Taki los spotkał baleriny ze skrzydłami, buty pandy czy kurtkę 'pustynna burza' z dziurami.
Najnowsze kolekcja była mocno oczekiwana w świecie mody. I gdy w końcu się pojawia, trochę rozczarowuje.
Owszem, pełno tu fantazyjnych modeli, niezwykle pomysłowych, czasem prostych rozwiązań, jednak w całej tej kolekcji trochę brak spójności.
Nie można odmówić Scottowi niewyczerpanej wyobraźni, bo pomysły wydają mu się nie kończyć, ale zbiór przypadkowych czasem skojarzeń, zaczyna nużyć przy którymś z kolei stroju.
Jesienią powraca oczywiście miś panda, i wyraźnie widać motywy zwierzęce, które przenikają nawet na krój bluzy.
Czy to jeszcze w ogóle bluza, czy frak czy może karnawałowe przebranie?

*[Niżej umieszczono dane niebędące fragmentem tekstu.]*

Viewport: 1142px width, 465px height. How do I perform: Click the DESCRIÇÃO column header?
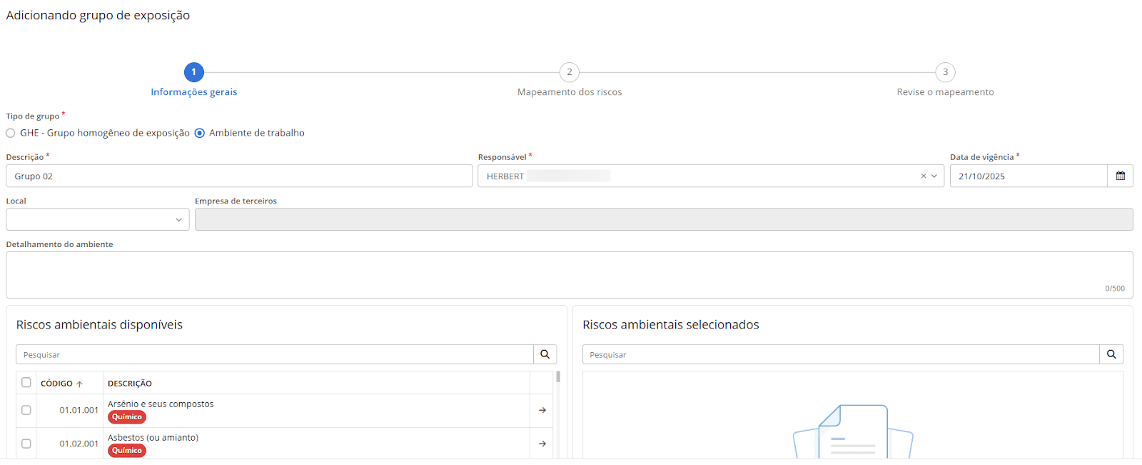pos(130,384)
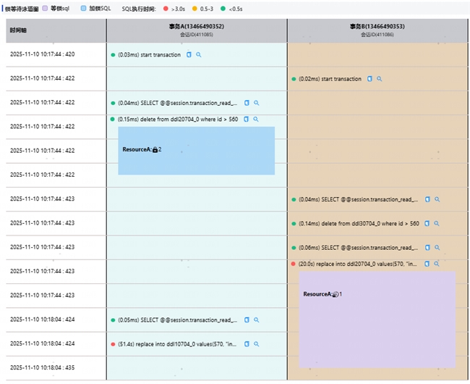This screenshot has height=384, width=470.
Task: Copy transaction B's start transaction SQL
Action: [x=369, y=79]
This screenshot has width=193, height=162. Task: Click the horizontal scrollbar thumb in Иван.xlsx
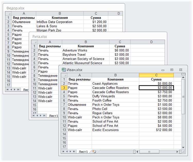[149, 152]
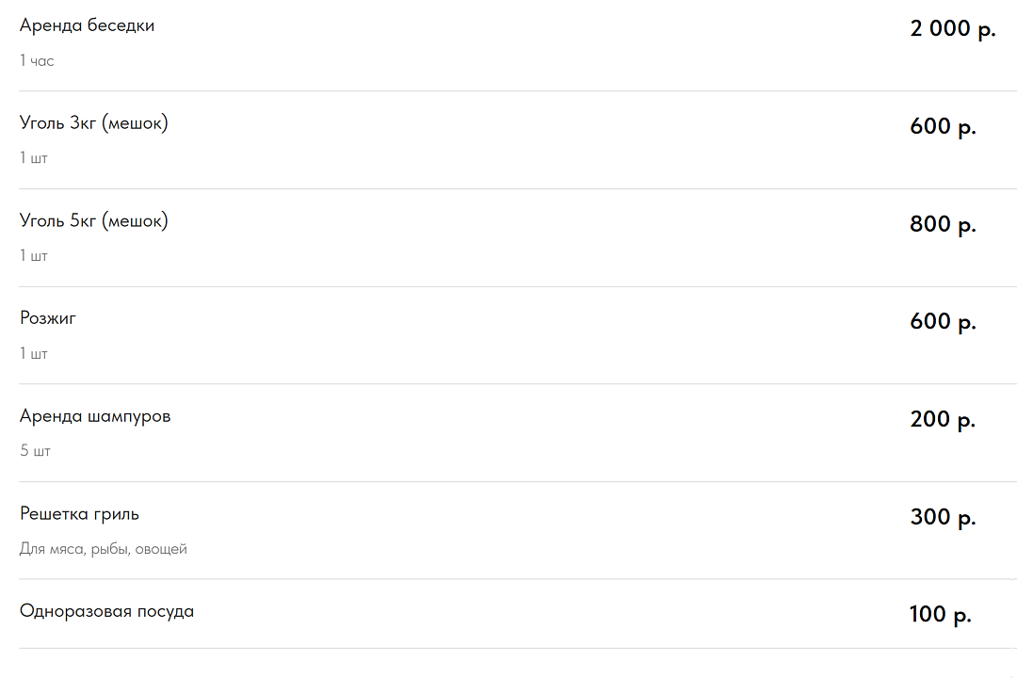Select the 800 р. price
The image size is (1017, 678).
point(943,224)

Zamiast kaptura mamy bowiem maskę z uszami.
Jest mnóstwo wzorów i kolorów, czasem są one jednak mocno kiczowate, nieodparcie mamy wrażenie, że podobne ubrania można znaleźć na polskim bazarze. Tuniki moro z cekinami to pomysł na podmiejskie disco, po projektancie tego formatu można było spodziewać się czegoś więcej.
Pojawiają się też frędzle przy spodniach i mini sukienkach, jednak w dość nieoczekiwanych miejscach, np. w pasie czy na udach.

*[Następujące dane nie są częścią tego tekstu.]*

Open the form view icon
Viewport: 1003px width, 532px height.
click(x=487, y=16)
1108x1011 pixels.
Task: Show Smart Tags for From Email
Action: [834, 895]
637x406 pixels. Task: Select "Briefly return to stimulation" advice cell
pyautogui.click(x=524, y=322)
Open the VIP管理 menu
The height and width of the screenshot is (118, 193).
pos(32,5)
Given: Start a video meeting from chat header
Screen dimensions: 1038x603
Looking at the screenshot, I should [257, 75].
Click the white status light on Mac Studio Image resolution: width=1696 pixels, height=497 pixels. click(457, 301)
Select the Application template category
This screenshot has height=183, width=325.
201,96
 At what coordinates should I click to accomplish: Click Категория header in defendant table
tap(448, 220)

Sporo tu kolorów, które wpisują się w aktualne trendy, jednak adidas Originals zawsze był radosną marką.
Wyraźne są nawiązania do mody militarnej i inspiracje hasłem miejska dżungla, leopardzie, tygrysie cętki to mocny motyw tej kolekcji. Koszulki pokryte są nadrukami z łapami tygrysa rozdzierającymi materiał, a niektóre bluzy są nawet faktycznie rozdarte, jak po spotkaniu z dzikim zwierzem.
Doceniamy pomysł, ale jak na kolekcję, która ma być bardzo 'wearable', to jednak słaby trik.
Podobają nam się za to sportowe koturny w różnych kolorach. Dziewczyny , które lubią modę streetową często mają problem z tym, że szpilki nie pasują do ich stylu. To jest jakieś wyjście z tej sytuacji.
Kolejna inspiracja tej kolekcji to motocyklowy buntownik - easy rider w wersji sportowej? Kurtka ze skrzydłami to fajny pomysł , ale już jeansy ze skrzydłami na kieszeniach są mało praktyczne...
Jest i hiszpański toreador... To chyba najciekawszy pomysł, choć też najbardziej ekstrawagancki. Spodenki do kolan i bluza mają po bokach trzy paski, ale są one świetnie skomponowane z zamszowymi haftami i szamerunkami tradycyjnej bluzy toreadora. I to połączenie czerni i czerwieni wygląda bardzo atrakcyjnie.
Jeremy Scott sięgnął też do amerykańskiej 'kultury więziennej'? Na to wygląda, bo podobne dresy nosi się jako uniformy w placówkach więziennych w całym kraju. Faktycznie, wszechstronne inspiracje.
Czy to jeszcze bluza czy tylko jej resztki?
Kolekcja pojawi się w sklepach w sierpniu, a nowe modele dojdą jeszcze we wrześniu. To 36 modeli ubrań i 12 par butów, w cenach od 150 do 2400 zł, buty w przedziale: 210 - 1000 zł.
Opinie na temat tej kolekcji są mocno podzielone. Niektórych zachwyca jej odwaga, ekstrawagancja i brak ograniczeń, innych razi nadmiar kiczu i to, że część z tych ubrań zwyczajnie nie nadaje się do noszenia, a wygoda zawsze była jedną z cech adidas Originals.
Co wy o tym myślicie?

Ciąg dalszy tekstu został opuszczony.